[[ Records to process open ]]
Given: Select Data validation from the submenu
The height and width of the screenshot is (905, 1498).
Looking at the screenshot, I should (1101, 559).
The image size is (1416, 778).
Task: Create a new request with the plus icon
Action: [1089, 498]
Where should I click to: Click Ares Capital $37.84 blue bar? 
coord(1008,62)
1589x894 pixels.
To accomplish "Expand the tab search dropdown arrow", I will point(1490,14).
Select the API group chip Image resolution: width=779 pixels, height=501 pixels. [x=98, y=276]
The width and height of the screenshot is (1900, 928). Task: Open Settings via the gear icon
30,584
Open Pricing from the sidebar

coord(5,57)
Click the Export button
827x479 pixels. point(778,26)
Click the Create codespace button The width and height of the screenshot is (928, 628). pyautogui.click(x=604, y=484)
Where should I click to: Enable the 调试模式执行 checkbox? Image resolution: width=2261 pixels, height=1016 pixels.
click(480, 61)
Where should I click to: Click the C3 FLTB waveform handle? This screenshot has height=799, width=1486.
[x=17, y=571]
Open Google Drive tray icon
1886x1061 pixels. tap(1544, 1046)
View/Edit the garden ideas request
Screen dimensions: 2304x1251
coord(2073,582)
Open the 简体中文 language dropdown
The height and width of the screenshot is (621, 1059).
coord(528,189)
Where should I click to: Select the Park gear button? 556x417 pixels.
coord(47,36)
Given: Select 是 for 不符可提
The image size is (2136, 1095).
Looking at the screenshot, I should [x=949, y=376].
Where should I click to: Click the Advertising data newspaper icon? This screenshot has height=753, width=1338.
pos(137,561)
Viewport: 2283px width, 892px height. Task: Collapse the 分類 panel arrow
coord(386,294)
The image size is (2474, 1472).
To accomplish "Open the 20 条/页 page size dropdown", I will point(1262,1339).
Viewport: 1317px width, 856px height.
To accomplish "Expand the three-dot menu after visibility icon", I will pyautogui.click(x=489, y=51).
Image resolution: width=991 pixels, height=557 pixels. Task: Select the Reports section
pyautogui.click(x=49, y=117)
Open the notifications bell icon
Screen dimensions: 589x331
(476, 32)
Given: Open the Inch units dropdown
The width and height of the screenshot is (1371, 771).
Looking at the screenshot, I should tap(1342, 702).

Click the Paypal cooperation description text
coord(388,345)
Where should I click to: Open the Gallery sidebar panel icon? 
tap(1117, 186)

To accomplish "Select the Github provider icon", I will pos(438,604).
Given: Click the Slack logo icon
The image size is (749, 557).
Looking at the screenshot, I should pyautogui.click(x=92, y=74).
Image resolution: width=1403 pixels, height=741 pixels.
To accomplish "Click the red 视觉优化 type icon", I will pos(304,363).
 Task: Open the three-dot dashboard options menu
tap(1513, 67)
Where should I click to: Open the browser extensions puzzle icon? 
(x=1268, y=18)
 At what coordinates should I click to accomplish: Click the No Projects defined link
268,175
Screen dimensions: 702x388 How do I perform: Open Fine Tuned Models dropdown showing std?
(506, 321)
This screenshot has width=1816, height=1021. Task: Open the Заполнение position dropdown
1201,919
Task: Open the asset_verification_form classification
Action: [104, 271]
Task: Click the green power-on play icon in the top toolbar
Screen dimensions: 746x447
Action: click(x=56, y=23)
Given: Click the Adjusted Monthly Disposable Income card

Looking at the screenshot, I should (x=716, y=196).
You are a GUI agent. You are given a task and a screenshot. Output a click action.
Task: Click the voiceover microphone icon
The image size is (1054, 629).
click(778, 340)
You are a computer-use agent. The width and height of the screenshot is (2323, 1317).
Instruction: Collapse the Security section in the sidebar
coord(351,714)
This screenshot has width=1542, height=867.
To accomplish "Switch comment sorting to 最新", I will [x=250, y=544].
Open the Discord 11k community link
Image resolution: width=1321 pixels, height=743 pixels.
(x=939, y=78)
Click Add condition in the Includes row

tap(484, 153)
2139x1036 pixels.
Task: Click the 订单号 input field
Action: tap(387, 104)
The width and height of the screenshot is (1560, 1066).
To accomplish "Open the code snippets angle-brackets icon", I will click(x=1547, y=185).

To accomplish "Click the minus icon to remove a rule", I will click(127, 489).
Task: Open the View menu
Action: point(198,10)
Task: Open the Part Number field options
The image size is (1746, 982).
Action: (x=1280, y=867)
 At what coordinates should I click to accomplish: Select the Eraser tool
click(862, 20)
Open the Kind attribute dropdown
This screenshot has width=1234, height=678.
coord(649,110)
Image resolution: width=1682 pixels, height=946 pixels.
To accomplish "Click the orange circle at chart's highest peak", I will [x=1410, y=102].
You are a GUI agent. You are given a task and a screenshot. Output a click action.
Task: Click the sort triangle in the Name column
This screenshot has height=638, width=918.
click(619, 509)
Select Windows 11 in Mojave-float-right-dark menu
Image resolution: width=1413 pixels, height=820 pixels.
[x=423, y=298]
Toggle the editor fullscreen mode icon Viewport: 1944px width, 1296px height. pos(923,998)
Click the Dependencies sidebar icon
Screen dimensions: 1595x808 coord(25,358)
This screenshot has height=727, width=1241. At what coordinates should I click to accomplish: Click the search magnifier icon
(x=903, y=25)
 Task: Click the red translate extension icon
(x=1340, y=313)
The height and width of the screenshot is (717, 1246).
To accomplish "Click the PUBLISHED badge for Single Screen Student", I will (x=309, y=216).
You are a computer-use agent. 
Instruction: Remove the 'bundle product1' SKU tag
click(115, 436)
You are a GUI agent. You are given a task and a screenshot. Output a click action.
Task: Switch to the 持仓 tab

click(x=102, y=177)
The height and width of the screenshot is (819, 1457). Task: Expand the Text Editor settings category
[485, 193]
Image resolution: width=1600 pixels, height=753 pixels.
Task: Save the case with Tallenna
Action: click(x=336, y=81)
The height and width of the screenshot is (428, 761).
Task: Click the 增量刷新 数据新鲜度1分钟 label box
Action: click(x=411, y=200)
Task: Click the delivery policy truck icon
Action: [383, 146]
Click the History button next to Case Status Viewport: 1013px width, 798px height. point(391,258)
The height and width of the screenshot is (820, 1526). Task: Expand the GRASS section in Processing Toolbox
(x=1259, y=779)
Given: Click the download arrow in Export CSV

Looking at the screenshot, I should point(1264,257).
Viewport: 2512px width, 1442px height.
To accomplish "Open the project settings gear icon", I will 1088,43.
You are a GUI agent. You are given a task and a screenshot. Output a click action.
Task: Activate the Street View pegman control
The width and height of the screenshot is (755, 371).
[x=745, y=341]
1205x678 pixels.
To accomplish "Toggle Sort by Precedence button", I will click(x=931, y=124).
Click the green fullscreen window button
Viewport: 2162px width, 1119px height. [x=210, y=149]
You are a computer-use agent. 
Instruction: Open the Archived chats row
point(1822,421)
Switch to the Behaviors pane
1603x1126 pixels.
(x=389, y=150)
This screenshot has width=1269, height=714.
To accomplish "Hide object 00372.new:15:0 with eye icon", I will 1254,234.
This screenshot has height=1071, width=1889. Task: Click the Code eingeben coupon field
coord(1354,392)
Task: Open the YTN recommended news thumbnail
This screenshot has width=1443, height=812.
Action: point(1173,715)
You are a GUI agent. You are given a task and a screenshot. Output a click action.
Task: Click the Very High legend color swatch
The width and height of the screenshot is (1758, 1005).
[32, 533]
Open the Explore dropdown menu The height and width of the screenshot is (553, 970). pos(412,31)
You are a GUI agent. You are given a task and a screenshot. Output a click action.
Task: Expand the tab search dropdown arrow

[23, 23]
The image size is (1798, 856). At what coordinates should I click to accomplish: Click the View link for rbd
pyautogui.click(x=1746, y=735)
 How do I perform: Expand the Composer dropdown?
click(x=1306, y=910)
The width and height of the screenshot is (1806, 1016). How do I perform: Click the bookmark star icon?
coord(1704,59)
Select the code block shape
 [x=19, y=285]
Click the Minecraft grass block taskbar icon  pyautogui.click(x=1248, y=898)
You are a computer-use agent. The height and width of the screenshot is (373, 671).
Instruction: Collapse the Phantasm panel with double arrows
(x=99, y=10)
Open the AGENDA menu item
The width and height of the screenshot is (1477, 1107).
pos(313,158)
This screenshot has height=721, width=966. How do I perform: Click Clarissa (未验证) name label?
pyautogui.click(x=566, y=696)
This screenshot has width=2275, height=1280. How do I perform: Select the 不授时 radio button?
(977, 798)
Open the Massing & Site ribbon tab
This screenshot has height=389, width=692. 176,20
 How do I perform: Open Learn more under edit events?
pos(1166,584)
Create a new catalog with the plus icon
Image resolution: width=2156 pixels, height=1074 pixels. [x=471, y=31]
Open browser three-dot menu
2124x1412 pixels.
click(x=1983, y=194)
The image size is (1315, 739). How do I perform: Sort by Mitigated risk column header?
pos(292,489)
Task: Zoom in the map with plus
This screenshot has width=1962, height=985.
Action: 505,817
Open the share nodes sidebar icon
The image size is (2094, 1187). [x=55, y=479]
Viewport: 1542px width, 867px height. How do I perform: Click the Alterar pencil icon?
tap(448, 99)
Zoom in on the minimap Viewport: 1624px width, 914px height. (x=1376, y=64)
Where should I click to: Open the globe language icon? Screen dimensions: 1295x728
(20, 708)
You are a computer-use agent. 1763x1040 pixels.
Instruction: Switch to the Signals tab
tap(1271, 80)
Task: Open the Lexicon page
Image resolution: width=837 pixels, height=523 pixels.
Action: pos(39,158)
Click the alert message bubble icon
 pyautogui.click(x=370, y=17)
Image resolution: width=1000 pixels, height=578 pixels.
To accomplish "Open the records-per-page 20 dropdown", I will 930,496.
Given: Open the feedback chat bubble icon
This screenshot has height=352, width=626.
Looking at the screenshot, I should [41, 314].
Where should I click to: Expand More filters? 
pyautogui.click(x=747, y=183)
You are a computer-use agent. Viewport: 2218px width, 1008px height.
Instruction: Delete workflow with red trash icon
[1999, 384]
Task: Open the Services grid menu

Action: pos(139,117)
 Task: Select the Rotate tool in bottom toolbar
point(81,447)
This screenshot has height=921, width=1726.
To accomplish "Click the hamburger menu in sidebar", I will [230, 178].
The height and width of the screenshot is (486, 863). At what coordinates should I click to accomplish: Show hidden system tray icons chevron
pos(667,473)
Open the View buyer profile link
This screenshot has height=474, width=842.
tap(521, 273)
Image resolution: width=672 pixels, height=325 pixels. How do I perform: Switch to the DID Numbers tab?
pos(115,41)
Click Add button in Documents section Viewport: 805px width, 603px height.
[[ Records to process closed ]]
### [Work required]
Print again the lines of the entries above that fall between the line holding "Where should I click to: Select" and the line holding "Viewport: 1317px width, 856px height.", inclusive, exactly as they stand.

### [Answer space]
Where should I click to: Select the Park gear button? 556x417 pixels.
coord(47,36)
Given: Select 是 for 不符可提
The image size is (2136, 1095).
Looking at the screenshot, I should [x=949, y=376].
Where should I click to: Click the Advertising data newspaper icon? This screenshot has height=753, width=1338.
pos(137,561)
Viewport: 2283px width, 892px height. Task: Collapse the 分類 panel arrow
coord(386,294)
The image size is (2474, 1472).
To accomplish "Open the 20 条/页 page size dropdown", I will point(1262,1339).
Viewport: 1317px width, 856px height.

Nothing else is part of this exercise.